**Assignment**
Copy exactly the lines of the data below that run from the line holding "Select the 'DATOS" through the line holding "This screenshot has width=1024, height=547.", both ends included.

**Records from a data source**
-- Opening Marker --

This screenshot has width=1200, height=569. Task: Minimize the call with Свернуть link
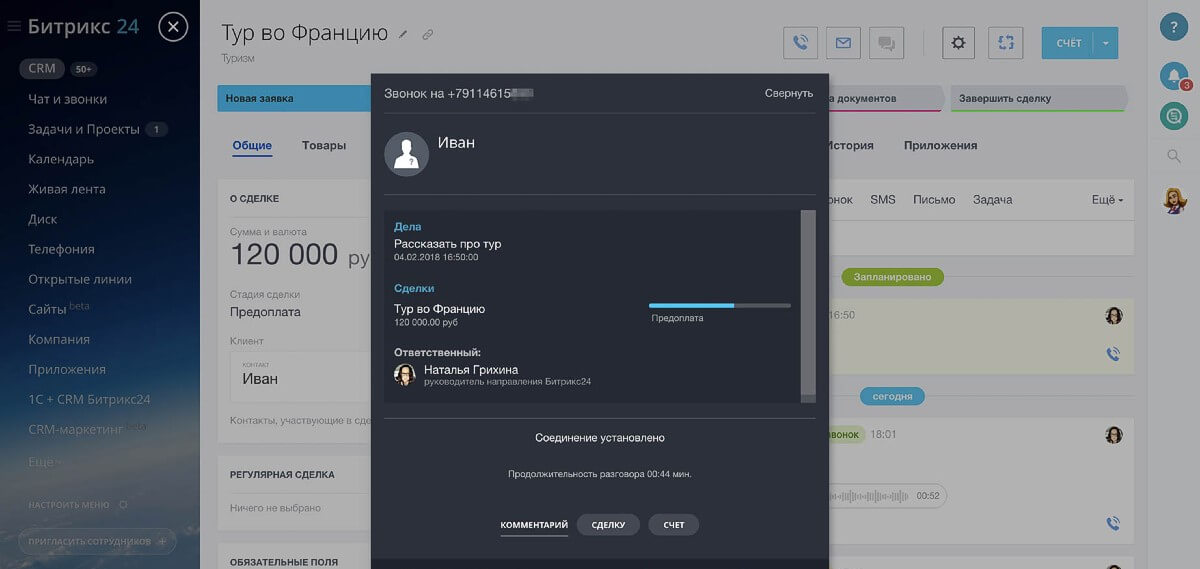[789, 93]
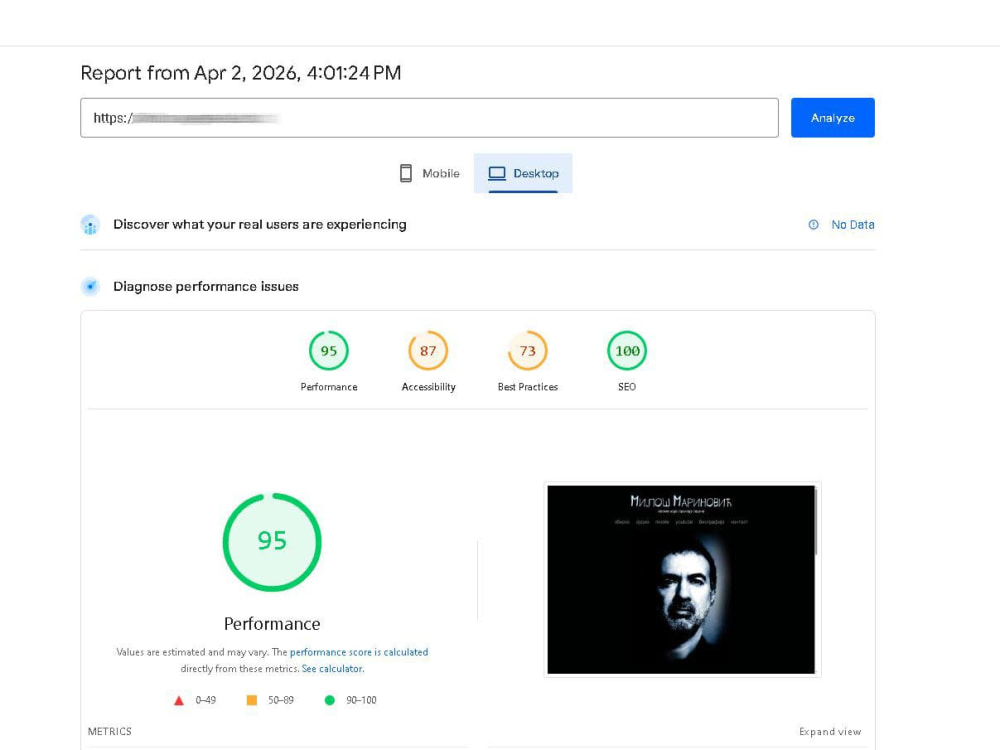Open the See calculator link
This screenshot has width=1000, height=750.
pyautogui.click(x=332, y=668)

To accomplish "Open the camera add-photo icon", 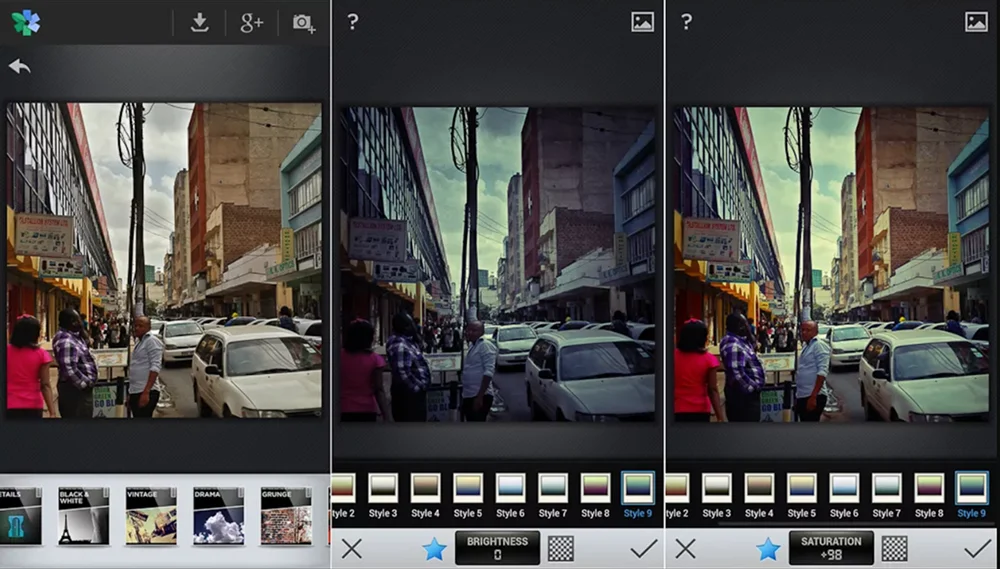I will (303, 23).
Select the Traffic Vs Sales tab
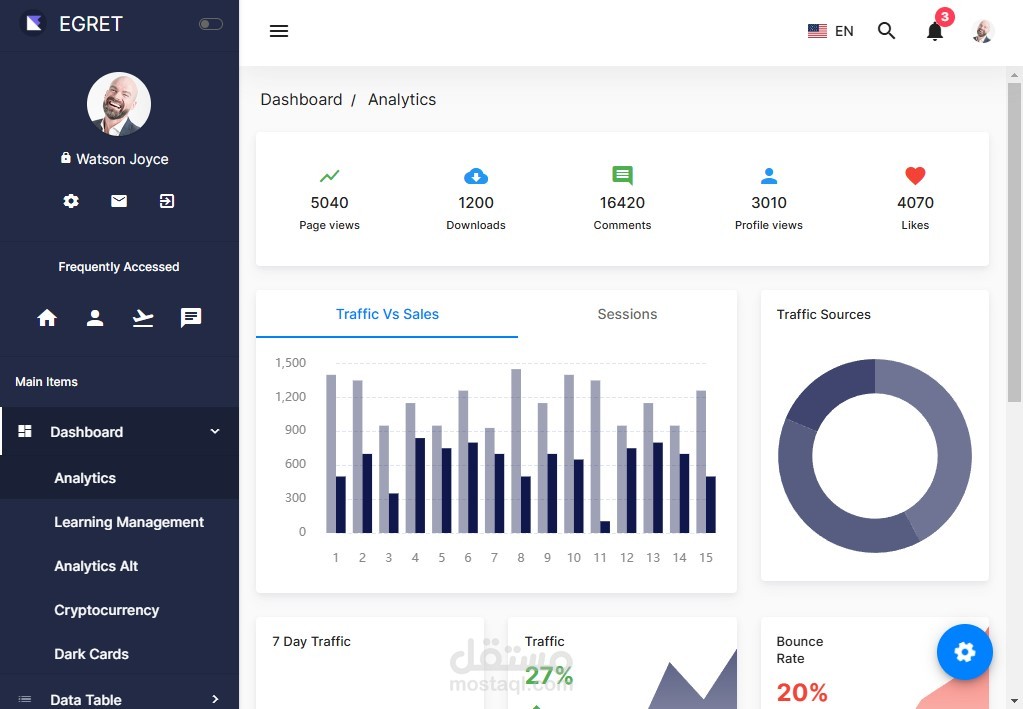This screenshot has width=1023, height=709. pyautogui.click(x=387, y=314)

-- Closing Marker --
-- Opening Marker --

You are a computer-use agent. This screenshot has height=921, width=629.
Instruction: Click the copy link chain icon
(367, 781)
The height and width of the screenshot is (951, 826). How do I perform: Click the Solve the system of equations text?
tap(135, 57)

-- Closing Marker --
-- Opening Marker --

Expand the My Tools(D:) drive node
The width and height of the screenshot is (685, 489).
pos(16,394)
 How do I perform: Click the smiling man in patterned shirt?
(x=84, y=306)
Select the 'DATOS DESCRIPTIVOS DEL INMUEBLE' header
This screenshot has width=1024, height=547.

-- Closing Marker --

**Result**
Select the 'DATOS DESCRIPTIVOS DEL INMUEBLE' header
This screenshot has width=1024, height=547.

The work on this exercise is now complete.